François Cailleteau, qui a fini sa carrière militaire comme chef du contrôle général des armées, est l’un des plus fins analystes des questions militaires en France. Il avait publié en 2011 un livre sur les guerres de contre insurrection « Guerres inutiles ? Contre insurrection, une analyse historique et critique » qui à mes yeux reste aujourd’hui encore une lecture indispensable pour comprendre pourquoi la plupart des interventions militaires occidentales ont été de gigantesques échecs malgré un rapport de force censé être ultra-favorable.
Son nouveau livre est consacré aux guerres qui ont été perdues par ceux-là mêmes qui les avaient déclarées. François Cailleteau souligne qu’on a décapité Louis XVI, peu guerrier et généralement vainqueur, et pas Louis XV qui a pourtant perdu beaucoup de guerres, sans parler de Napoléon qui figure au plus haut du Panthéon national et qui a laissé une France bien rabougrie par rapport à celle que la République lui avait léguée, et causé la mort de nombre de Français.
Il y a plusieurs péchés capitaux. Le premier, de viser à côté de la plaque. Par exemple s’engager en Russie sans avoir réglé la question espagnole pour Napoléon, ou de mettre sur pied une armée de taille incompatible avec les possibilités de la logistique.
Le second est de se lancer dans des actions en décalage avec les réalités ou les moyens dont on dispose. Comme déclarer la guerre à l’Allemagne en 1939 alors que l’armée française n’est pas prête.
Partir d’un cœur léger est le troisième piège. Entrer en guerre sans réflexion et sans véritables buts de guerre clairement identifiés, à l’instar de ce que fit Napoléon III au Mexique dont il paiera le prix, ou lorsqu’il commit une autre erreur catastrophique en déclarant la guerre à la Prusse en 1870.
Quatrième péché, s’entêter dans l’erreur comme le firent les empires russe et austro-hongrois dans la deuxième partie du XIXe siècle, pour être souvent conseillés par des courtisans qui n’étaient que des pousse-au-crime. Pour François Cailleteau, la concentration du pouvoir va conduire à la décision fatale pour les deux empires de se battre pour un sujet futile : le niveau des sanctions appliquées à la petite Serbie, 3 millions d’habitants à l’époque.
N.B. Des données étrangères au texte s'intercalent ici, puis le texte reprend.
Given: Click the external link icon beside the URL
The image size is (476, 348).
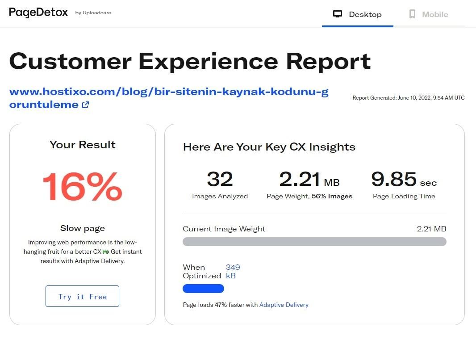Looking at the screenshot, I should point(85,105).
Enfin, cinquième faille : la folie des grandeurs, que l’on qualifierait aujourd’hui d’hubris, qui a souvent été la source de décisions catastrophiques. À cet égard, la volonté de Napoléon d’établir un blocus contre l’Angleterre au lieu de s’accommoder de son existence l’a conduit à prendre des décisions qui ont augmenté la popularité de la France dans les pays conquis et qui l’ont lancé dans les guerres catastrophiques espagnole et russe. Il estime qu’il aurait mieux fait d’accepter un condominium franco-britannique. François Cailleteau arrive d’ailleurs à mettre en doute le caractère de stratège génial que la légende a bâti autour de Napoléon. Les décisions allemande d’entrer en guerre contre l’Union soviétique ou japonaise de s’attaquer aux États-Unis, relèvent également de ces erreurs manifestes.
Quels sont les enseignements que François Cailleteau tire des multiples exemples qu’il cite ? La dissuasion nucléaire a modifié la donne, la France se voit garantir la sauvegarde de la patrie face à une agression potentielle. Faut-il intervenir en dehors de ce sanctuaire ? L’auteur n’élimine pas a priori toutes possibles interventions, encore faut-il éviter les décisions prises dans l’urgence sous l’effet de leaders d’opinion, plus habiles à susciter l’émotion qu’à pousser la réflexion et avec une connaissance trop sommaire du milieu dans lequel on intervient. Quel est le but ? Avons-nous les moyens de l’atteindre ? Enfin, comment finirons-nous ? Il est préférable de répondre à ces trois questions avant de lancer une intervention.
On appréciera les multiples exemples historiques fournis par l’auteur, la globalité de sa réflexion et la causticité de son écriture.